# Given task 1:
Put the stretch of the listing below, from the line containing "You are a computer-use agent. The image size is (1176, 1035)." through the line containing "[1349, 234]", into a numbered list, leaving out blank lines.

# Text passage:
* START *

November 20, 2024

Rainbow Heir aiming to rise in Phoenix, punch ticket to BC Sprint

Last updated: 9/29/14 2:34 PM


Rainbow Heir aiming to rise in Phoenix, punch ticket to BC
Sprint

Bred in New Jersey and based at Monmouth Park, the Grade 3-winning
sprinter Rainbow Heir arrived at
Keeneland last
Friday morning to prepare for his next start in the Grade 3, $200,000 Phoenix on
opening day this Friday.

The four-year-old Wildcat Heir colt, a homebred racing for Everett Novak’s
New Farm, is trained by Ben Perkins Jr., whose 81-year-old father, Ben Perkins
Sr., has been at Keeneland to oversee the colt’s preparations.

Perkins, a lifelong horseman, trained Rainbow Heir’s paternal
grandsire, Forest Wildcat, to win the Phoenix in 1996. His son has four
Keeneland stakes wins, including the 2007 Thoroughbred Club of America with the
Forest Wildcat filly and another New Farm homebred, Wild Gams.

Perkins said Rainbow Heir realized he was somewhere different when he saw
Keeneland’s main track for the first time.

“This track has a little bit of a tint to it, a reddish tint, and boy, he
just looked at it (and seemed to say), ‘This don’t look like Monmouth Park,'”

* END *

# Given task 2:
Repeat the article about Rainbow Heir word for word.

# Data shown:
* START *

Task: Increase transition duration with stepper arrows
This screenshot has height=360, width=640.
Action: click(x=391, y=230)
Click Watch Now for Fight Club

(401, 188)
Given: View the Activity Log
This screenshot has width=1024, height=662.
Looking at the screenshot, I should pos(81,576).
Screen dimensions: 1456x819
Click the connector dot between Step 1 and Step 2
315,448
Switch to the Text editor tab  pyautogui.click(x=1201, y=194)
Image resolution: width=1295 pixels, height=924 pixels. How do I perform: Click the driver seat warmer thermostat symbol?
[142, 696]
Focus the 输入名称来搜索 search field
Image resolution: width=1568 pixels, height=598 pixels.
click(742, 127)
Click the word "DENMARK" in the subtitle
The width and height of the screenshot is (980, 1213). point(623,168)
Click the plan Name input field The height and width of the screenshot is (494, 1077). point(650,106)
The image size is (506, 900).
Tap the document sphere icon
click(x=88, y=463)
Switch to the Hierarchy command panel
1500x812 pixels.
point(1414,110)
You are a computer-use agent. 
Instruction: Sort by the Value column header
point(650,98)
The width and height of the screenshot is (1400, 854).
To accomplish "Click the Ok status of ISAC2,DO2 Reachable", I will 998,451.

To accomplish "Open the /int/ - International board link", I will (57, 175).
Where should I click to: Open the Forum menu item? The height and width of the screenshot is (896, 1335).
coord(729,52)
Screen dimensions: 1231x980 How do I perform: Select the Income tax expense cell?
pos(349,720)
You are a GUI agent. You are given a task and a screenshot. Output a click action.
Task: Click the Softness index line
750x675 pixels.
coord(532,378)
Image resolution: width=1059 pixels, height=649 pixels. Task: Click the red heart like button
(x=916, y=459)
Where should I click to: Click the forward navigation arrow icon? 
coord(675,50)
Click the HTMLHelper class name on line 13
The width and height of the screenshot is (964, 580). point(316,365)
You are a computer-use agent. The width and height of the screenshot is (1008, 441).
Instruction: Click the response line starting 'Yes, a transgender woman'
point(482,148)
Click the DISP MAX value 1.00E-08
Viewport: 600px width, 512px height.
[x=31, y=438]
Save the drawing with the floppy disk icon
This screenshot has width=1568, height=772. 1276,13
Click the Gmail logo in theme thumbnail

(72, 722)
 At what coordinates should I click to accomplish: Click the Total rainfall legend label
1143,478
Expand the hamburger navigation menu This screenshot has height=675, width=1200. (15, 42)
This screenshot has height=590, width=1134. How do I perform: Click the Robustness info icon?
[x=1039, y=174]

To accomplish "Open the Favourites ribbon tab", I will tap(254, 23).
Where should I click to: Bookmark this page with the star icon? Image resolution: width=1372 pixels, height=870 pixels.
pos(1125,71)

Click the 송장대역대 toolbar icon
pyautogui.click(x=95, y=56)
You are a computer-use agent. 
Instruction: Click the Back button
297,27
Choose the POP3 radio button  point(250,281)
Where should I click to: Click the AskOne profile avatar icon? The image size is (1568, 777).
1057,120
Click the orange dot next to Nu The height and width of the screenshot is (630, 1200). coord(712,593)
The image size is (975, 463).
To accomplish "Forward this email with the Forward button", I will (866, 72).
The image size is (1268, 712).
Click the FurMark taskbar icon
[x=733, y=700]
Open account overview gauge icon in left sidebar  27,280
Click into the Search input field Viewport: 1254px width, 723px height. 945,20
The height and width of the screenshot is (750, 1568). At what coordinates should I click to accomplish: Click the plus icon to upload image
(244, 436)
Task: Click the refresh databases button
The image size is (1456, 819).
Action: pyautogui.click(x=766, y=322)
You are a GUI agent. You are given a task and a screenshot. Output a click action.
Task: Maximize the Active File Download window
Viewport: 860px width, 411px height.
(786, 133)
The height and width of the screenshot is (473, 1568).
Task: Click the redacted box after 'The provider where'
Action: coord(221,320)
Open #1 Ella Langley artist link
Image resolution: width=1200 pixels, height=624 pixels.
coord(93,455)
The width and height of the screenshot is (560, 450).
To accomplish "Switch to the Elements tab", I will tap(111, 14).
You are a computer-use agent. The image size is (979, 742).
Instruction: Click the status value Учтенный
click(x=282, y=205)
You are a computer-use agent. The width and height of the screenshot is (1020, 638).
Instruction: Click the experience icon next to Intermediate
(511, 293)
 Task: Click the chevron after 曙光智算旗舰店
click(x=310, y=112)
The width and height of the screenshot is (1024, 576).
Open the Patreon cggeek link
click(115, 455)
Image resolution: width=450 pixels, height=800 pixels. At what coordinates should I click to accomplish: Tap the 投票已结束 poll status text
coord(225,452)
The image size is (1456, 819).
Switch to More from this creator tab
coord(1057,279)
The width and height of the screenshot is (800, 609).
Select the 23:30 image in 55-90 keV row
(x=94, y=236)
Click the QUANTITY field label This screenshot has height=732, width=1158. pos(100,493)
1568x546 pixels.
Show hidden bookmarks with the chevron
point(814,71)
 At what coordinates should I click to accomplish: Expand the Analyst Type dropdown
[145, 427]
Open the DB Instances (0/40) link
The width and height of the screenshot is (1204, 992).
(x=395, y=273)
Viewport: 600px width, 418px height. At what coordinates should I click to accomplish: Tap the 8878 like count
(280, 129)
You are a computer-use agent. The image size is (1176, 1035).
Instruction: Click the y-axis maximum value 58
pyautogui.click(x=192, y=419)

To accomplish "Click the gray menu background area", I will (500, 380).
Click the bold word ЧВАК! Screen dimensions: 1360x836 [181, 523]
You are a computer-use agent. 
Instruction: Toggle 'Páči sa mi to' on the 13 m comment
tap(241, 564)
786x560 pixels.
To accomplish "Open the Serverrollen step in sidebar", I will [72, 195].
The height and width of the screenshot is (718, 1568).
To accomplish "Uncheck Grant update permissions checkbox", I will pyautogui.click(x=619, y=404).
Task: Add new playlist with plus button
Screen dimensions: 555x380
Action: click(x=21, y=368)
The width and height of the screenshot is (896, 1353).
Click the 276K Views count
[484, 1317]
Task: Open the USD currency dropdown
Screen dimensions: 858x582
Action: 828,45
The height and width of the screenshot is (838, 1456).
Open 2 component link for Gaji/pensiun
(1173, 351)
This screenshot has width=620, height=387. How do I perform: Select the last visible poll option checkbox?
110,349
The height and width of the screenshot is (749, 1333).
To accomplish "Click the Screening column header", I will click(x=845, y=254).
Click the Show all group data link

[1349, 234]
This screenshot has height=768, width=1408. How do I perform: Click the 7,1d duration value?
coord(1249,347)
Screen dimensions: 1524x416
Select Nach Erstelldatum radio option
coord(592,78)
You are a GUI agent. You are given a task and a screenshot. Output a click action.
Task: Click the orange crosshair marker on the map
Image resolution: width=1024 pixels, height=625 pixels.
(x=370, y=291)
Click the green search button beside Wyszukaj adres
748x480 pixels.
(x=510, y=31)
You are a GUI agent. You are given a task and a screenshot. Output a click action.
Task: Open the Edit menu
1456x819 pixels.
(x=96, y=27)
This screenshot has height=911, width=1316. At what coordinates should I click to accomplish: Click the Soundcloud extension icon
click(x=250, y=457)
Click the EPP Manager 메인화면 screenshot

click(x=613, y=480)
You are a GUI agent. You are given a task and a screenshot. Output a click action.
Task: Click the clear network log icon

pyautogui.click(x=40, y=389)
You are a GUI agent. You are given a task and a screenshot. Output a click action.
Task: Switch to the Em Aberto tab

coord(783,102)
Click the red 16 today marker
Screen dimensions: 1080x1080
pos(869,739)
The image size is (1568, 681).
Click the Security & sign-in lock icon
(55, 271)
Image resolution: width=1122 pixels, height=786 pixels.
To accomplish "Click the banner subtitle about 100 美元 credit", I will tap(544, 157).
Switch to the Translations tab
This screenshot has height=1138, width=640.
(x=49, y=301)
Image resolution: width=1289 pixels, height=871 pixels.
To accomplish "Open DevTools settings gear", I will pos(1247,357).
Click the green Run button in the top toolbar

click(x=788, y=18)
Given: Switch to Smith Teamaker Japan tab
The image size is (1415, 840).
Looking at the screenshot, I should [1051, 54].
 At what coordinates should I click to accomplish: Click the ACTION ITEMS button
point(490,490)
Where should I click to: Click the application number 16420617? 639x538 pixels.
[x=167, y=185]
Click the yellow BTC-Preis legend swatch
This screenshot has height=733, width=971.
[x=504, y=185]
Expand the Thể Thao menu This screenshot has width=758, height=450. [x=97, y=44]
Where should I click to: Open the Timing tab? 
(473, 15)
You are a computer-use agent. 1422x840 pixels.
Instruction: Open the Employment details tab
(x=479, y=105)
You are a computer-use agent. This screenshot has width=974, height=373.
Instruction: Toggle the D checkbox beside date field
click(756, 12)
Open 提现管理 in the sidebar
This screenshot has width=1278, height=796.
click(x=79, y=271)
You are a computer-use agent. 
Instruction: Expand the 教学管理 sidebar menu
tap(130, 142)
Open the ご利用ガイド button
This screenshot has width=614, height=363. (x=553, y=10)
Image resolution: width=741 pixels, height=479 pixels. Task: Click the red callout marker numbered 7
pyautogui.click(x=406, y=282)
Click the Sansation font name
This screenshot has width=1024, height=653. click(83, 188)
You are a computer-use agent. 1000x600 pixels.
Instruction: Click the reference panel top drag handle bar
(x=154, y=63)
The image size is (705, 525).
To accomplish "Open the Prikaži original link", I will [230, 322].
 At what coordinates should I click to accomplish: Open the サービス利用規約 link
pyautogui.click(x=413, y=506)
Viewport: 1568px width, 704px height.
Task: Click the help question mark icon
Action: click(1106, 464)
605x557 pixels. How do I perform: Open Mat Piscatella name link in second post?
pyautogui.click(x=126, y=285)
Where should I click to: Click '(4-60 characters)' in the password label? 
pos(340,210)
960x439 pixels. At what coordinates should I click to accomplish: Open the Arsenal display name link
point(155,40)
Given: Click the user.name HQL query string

* END *

# Final answer 1:
1. You are a computer-use agent. The image size is (1176, 1035).
2. Instruction: Click the y-axis maximum value 58
3. pyautogui.click(x=192, y=419)
4. To accomplish "Click the gray menu background area", I will (500, 380).
5. Click the bold word ЧВАК! Screen dimensions: 1360x836 [181, 523]
6. You are a computer-use agent. 
7. Instruction: Toggle 'Páči sa mi to' on the 13 m comment
8. tap(241, 564)
9. 786x560 pixels.
10. To accomplish "Open the Serverrollen step in sidebar", I will [72, 195].
11. The height and width of the screenshot is (718, 1568).
12. To accomplish "Uncheck Grant update permissions checkbox", I will pyautogui.click(x=619, y=404).
13. Task: Add new playlist with plus button
14. Screen dimensions: 555x380
15. Action: click(x=21, y=368)
16. The width and height of the screenshot is (896, 1353).
17. Click the 276K Views count
18. [484, 1317]
19. Task: Open the USD currency dropdown
20. Screen dimensions: 858x582
21. Action: 828,45
22. The height and width of the screenshot is (838, 1456).
23. Open 2 component link for Gaji/pensiun
24. (1173, 351)
25. This screenshot has width=620, height=387. How do I perform: Select the last visible poll option checkbox?
26. 110,349
27. The height and width of the screenshot is (749, 1333).
28. To accomplish "Click the Screening column header", I will click(x=845, y=254).
29. Click the Show all group data link
30. [1349, 234]

# Final answer 2:
November 20, 2024

Rainbow Heir aiming to rise in Phoenix, punch ticket to BC Sprint

Last updated: 9/29/14 2:34 PM


Rainbow Heir aiming to rise in Phoenix, punch ticket to BC
Sprint

Bred in New Jersey and based at Monmouth Park, the Grade 3-winning
sprinter Rainbow Heir arrived at
Keeneland last
Friday morning to prepare for his next start in the Grade 3, $200,000 Phoenix on
opening day this Friday.

The four-year-old Wildcat Heir colt, a homebred racing for Everett Novak’s
New Farm, is trained by Ben Perkins Jr., whose 81-year-old father, Ben Perkins
Sr., has been at Keeneland to oversee the colt’s preparations.

Perkins, a lifelong horseman, trained Rainbow Heir’s paternal
grandsire, Forest Wildcat, to win the Phoenix in 1996. His son has four
Keeneland stakes wins, including the 2007 Thoroughbred Club of America with the
Forest Wildcat filly and another New Farm homebred, Wild Gams.

Perkins said Rainbow Heir realized he was somewhere different when he saw
Keeneland’s main track for the first time.

“This track has a little bit of a tint to it, a reddish tint, and boy, he
just looked at it (and seemed to say), ‘This don’t look like Monmouth Park,'”